[Work order] Each line from the one containing "Task: Collapse the Advanced Mates section" to the end of the entries below is to be set down exactly; the pictures are not.

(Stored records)

....

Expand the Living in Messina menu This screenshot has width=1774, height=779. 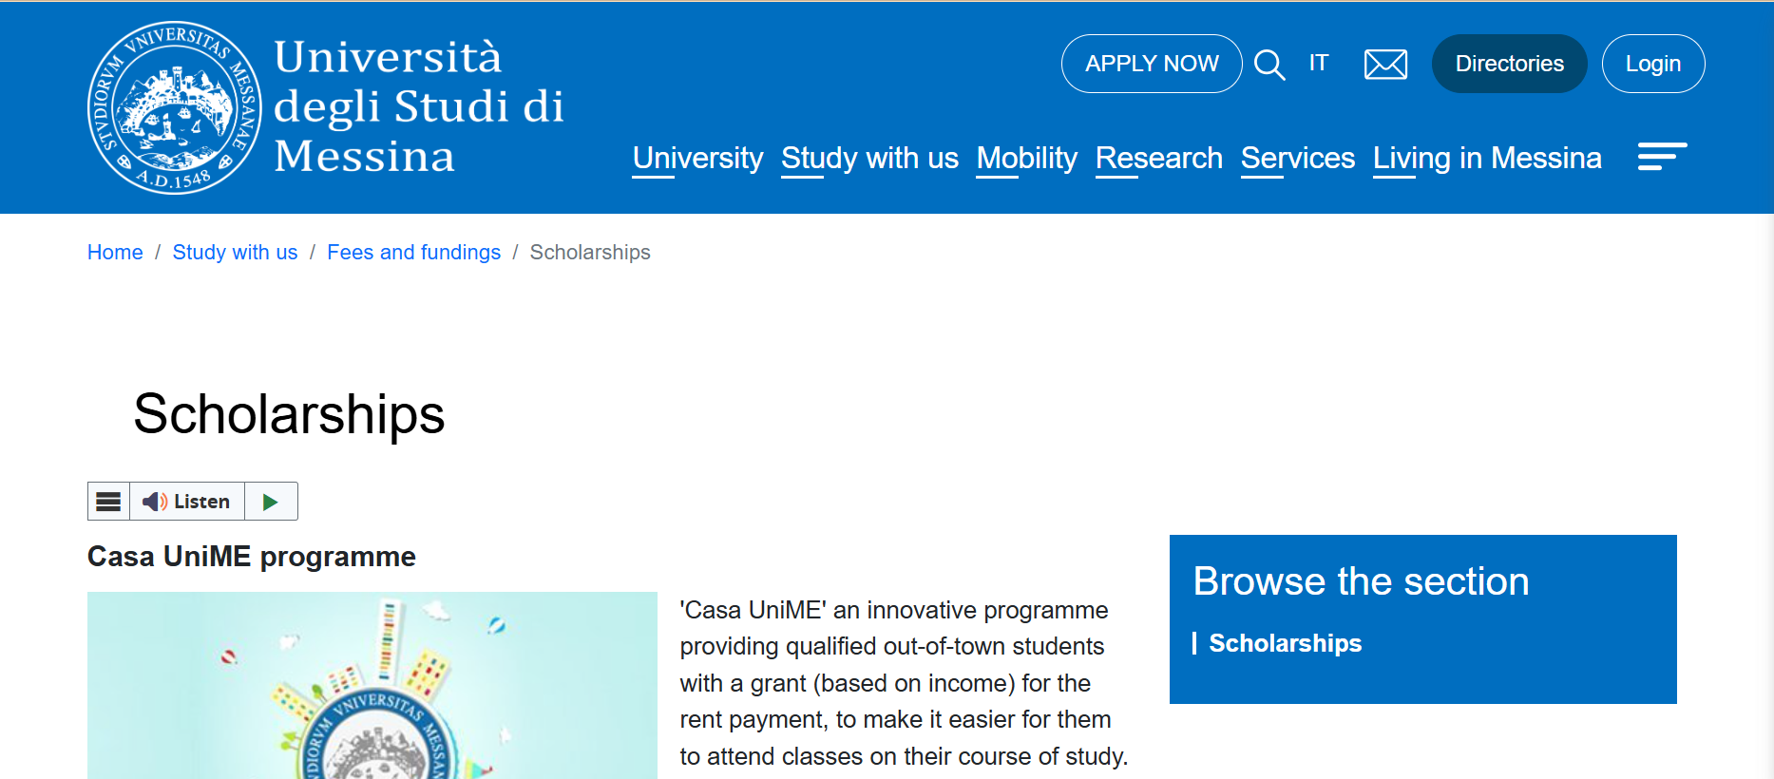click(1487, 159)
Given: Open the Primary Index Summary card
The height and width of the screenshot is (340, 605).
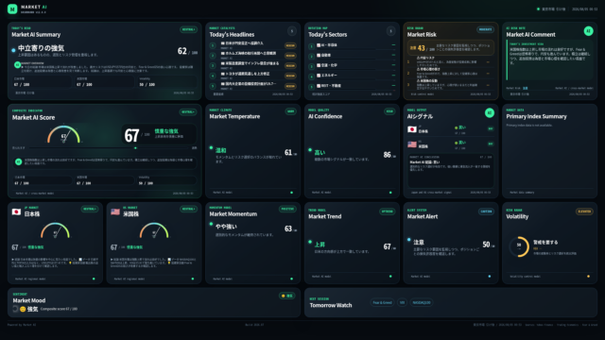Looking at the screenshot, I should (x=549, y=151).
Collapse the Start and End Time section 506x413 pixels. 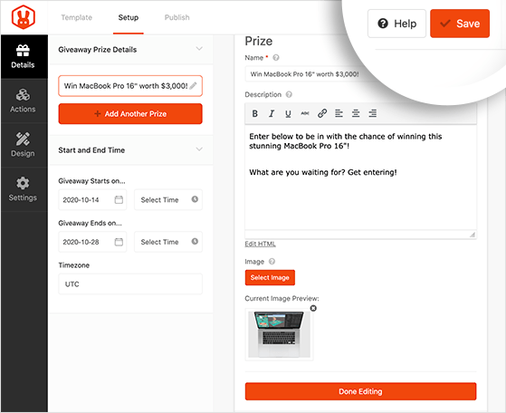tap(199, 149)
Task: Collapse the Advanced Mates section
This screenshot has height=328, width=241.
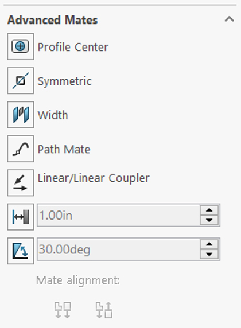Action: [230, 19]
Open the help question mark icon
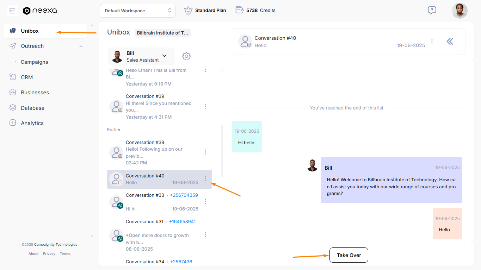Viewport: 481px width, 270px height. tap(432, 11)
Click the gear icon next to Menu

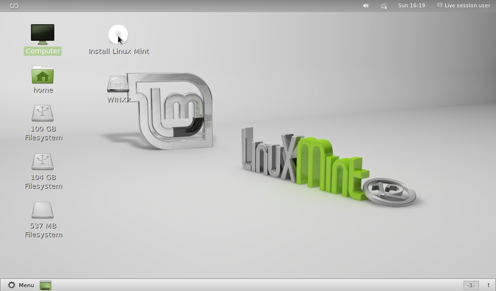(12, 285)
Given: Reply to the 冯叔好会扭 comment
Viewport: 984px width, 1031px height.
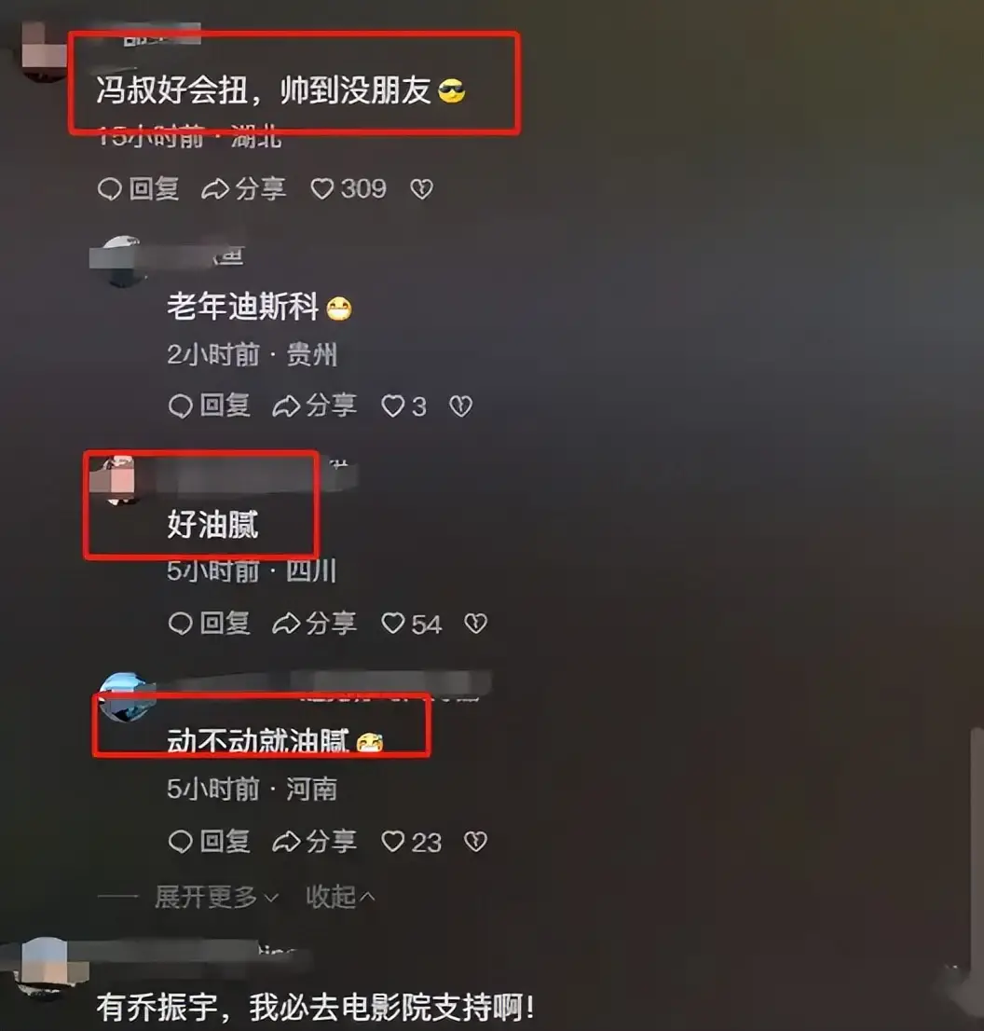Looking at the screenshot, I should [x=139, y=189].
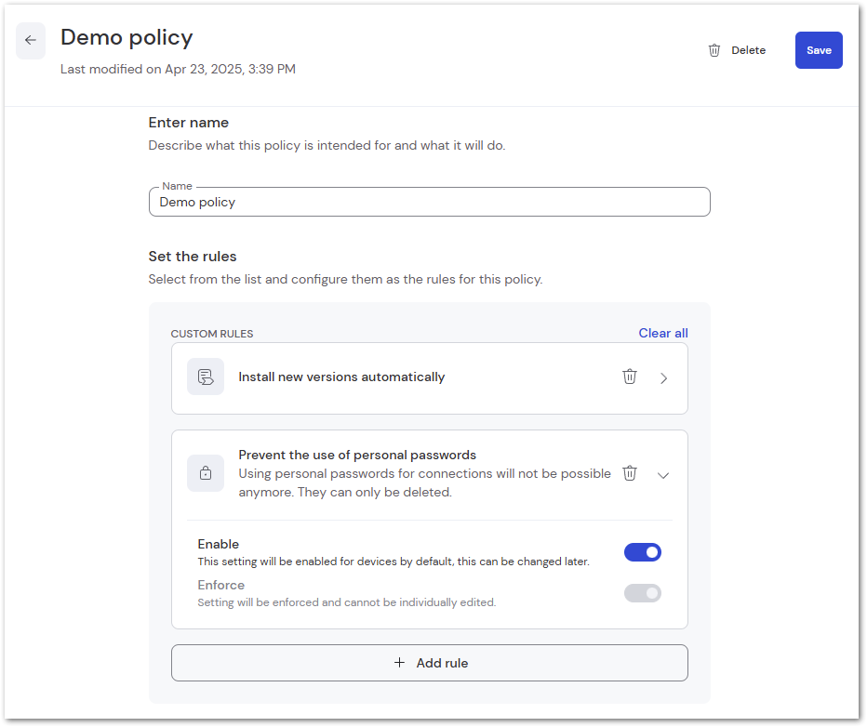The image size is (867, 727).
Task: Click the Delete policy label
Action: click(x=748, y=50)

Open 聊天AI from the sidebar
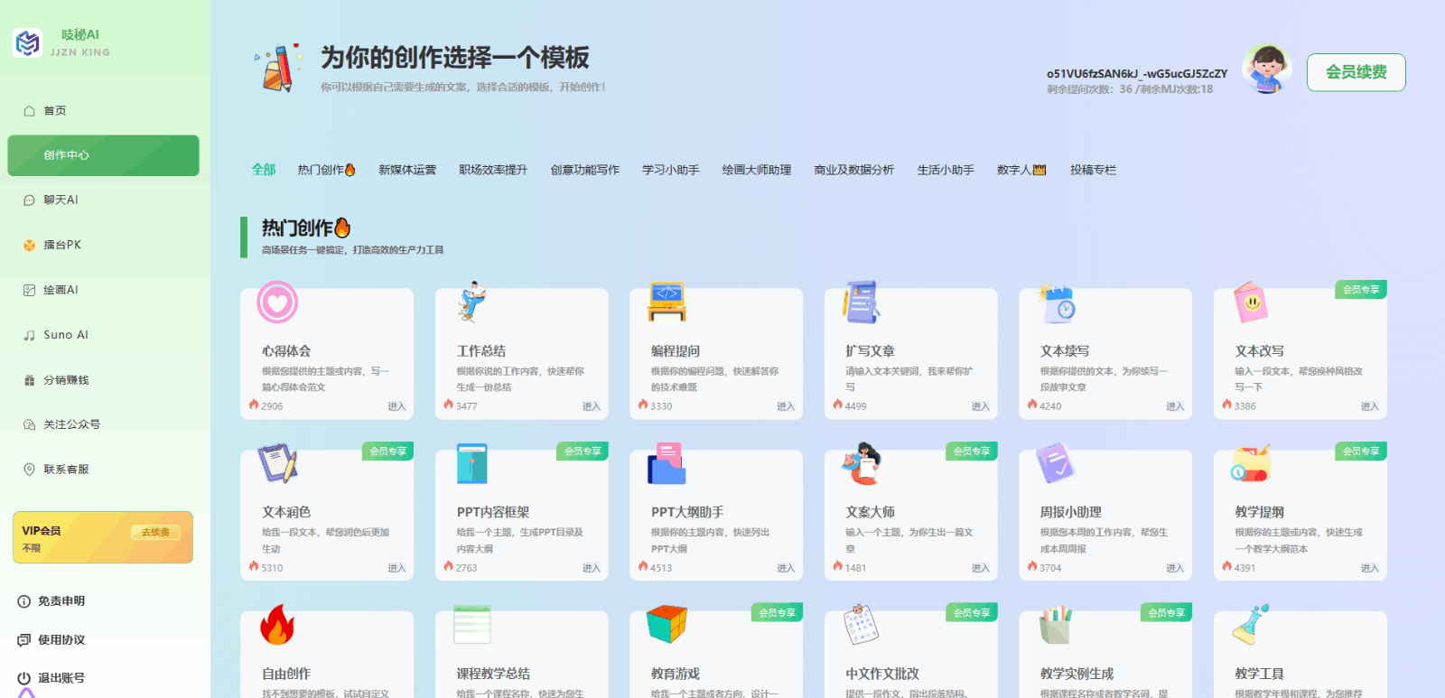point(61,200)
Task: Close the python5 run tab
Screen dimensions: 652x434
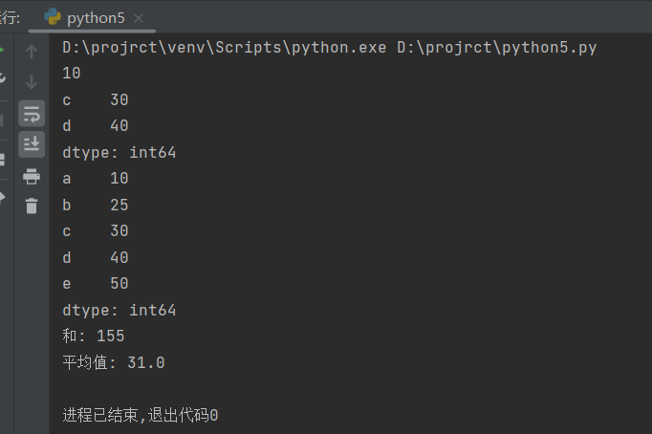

....

[Answer to the problem]
Task: Collapse the Advanced Mates section
This screenshot has height=328, width=241.
Action: [230, 19]
Open the help question mark icon
Viewport: 481px width, 270px height. tap(432, 11)
Click the gear icon next to Menu

(12, 285)
Given: Reply to the 冯叔好会扭 comment
Viewport: 984px width, 1031px height.
Looking at the screenshot, I should [x=139, y=189].
The image size is (867, 727).
Task: Click the Delete policy label
Action: click(x=748, y=50)

Open 聊天AI from the sidebar
point(61,200)
Task: Close the python5 run tab
Screen dimensions: 652x434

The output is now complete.